■ **EXERCISE SET**:
[1] In the guide on offloading extraction, why should a file larger than about 50 MB go through presigned-uploads instead?
[2] Carry on the guide to offloading extraction from the point where it stops.

■ **SOURCE EXTRACT**:
| name | offloading-extraction |
| description | Use when the user wants to extract a document via the cloud rather than the local kreuzberg CLI. Covers POST /v1/extract — JSON vs multipart bodies, URL crawls, options block, webhook attachment, and the async response shape. |
Offloading extraction
POST /v1/extract is the single submit endpoint. It returns 202 Accepted
with job_ids (extraction) and crawl_job_ids (URL crawls) — never the
extraction result inline. Pair every submit with either a poll loop
(tracking-cloud-jobs skill) or a webhook.
When to reach for this
- File is on a remote URL.
- File is on disk but the local
kreuzberg CLI is not installed.
- You want server-side parallelism for a batch.
- The user wants webhook-delivered results to skip blocking.
- File is larger than ~50 MB → use
presigned-uploads instead — the
base64 JSON body is too big.
Endpoint
POST https://api.xberg.io/v1/extract
Authorization: Bearer $KREUZBERG_API_KEY
Content-Type: application/json | multipart/form-data
Returns 202 Accepted with ExtractResponse.
Three submission shapes
1. Base64 JSON (small files, <5 MB recommended)

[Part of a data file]
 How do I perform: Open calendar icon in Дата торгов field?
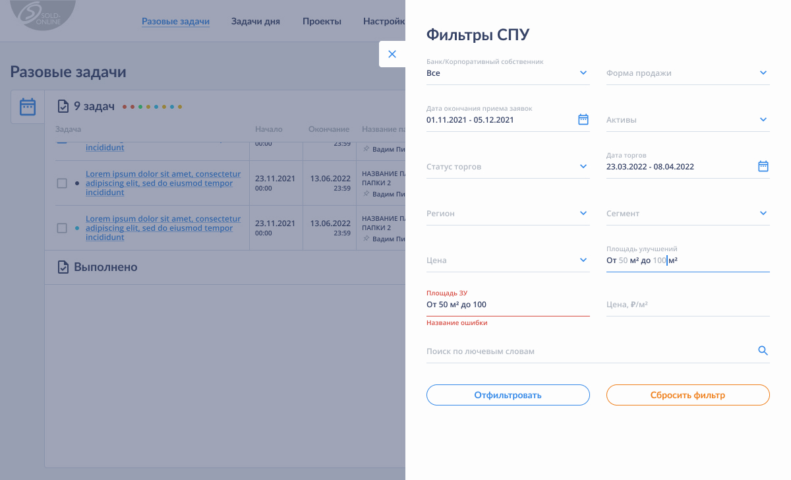(x=763, y=166)
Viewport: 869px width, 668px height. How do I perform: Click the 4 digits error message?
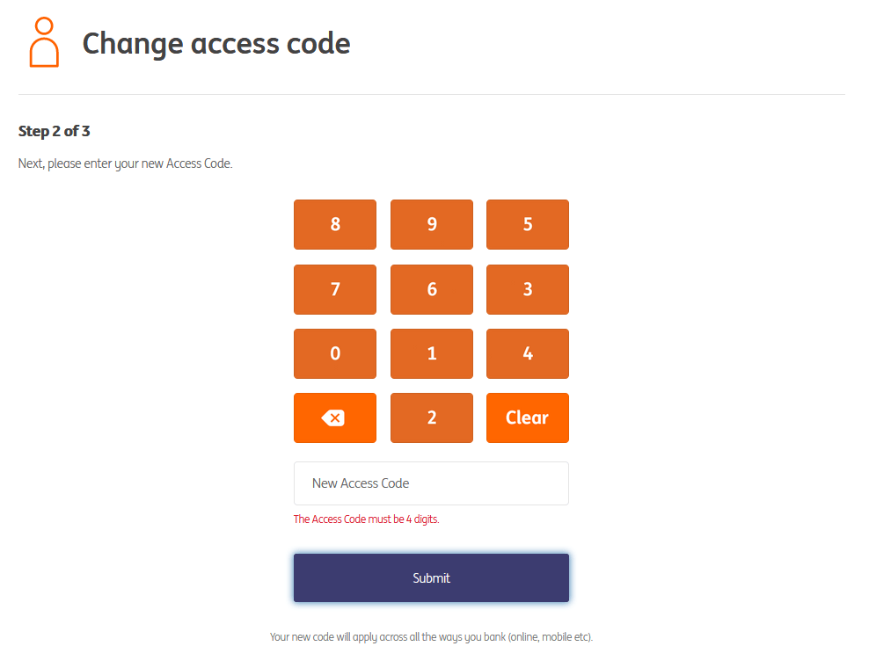[366, 519]
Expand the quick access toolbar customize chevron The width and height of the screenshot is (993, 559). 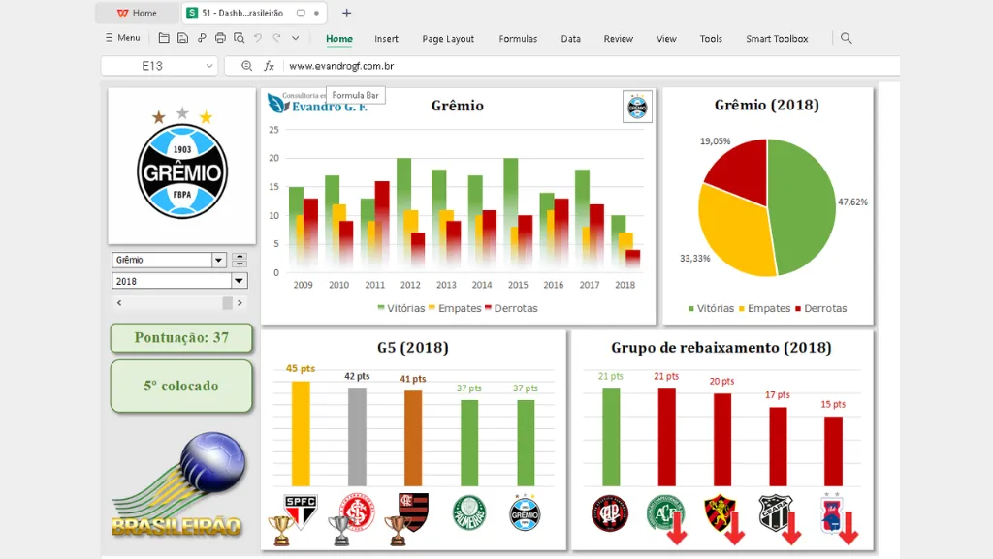tap(295, 38)
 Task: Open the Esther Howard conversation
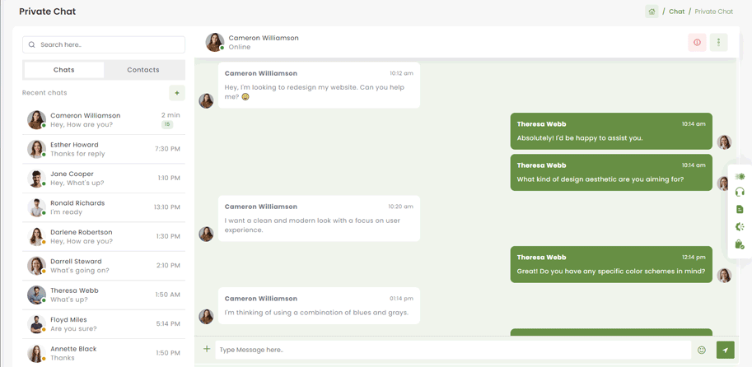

■ **THE REPLIES**:
[1] At that size, the base64 JSON body is too big.

[2]
curl -X POST https://api.xberg.io/v1/extract \
-H "Authorization: Bearer $KREUZBERG_API_KEY" \
-H "Content-Type: application/json" \
-d @- <<JSON
{
"documents": [
{
"filename": "invoice.pdf",
"mime_type": "application/pdf",
"data": "$(base64 -w0 invoice.pdf)"
}
],
"options": {
"extraction_config": {
"output_format": "markdown",
"ocr": { "backend": "tesseract", "language": "eng" }
}
}
}
JSON
2. Multipart (binary, recommended for anything over ~1 MB)
curl -X POST https://api.xberg.io/v1/extract \
-H "Authorization: Bearer $KREUZBERG_API_KEY" \
-F "file=@invoice.pdf;type=application/pdf" \
-F 'options={"extraction_config":{"output_format":"markdown"}};type=application/json'
Add a webhook part as a JSON string:
-F 'webhook={"url":"https://hooks.example.com/x","secret":"shh"};type=application/json'
3. URL crawl
curl -X POST https://api.xberg.io/v1/extract \
-H "Authorization: Bearer $KREUZBERG_API_KEY" \
-H "Content-Type: application/json" \
-d '{
"urls": [{"url": "https://example.com/docs"}],
"crawl_config": {"max_depth": 2, "max_pages": 50, "stay_on_domain": true},
"webhook": {"url": "https://hooks.example.com/x"}
}'
URL crawls return crawl_job_ids instead of (or alongside) job_ids.
Response (202)
{
"job_ids": ["550e8400-e29b-41d4-a716-446655440000"],
"crawl_job_ids": [],
"status": "pending"
}
status is always pending at submit time; the per-job status is
retrieved via GET /v1/jobs/{id}.
The options block
Shape mirrors the local ExtractionConfig:
{
"extraction_config": {
"output_format": "markdown",
"ocr": { "backend": "tesseract", "language": "eng+deu" },
"extract_tables": true,
"extract_images": false,
"chunking": { "max_chars": 4000, "overlap": 200 }
}
}
Supported output_format values: markdown, text, json, djot,
html. Default is markdown.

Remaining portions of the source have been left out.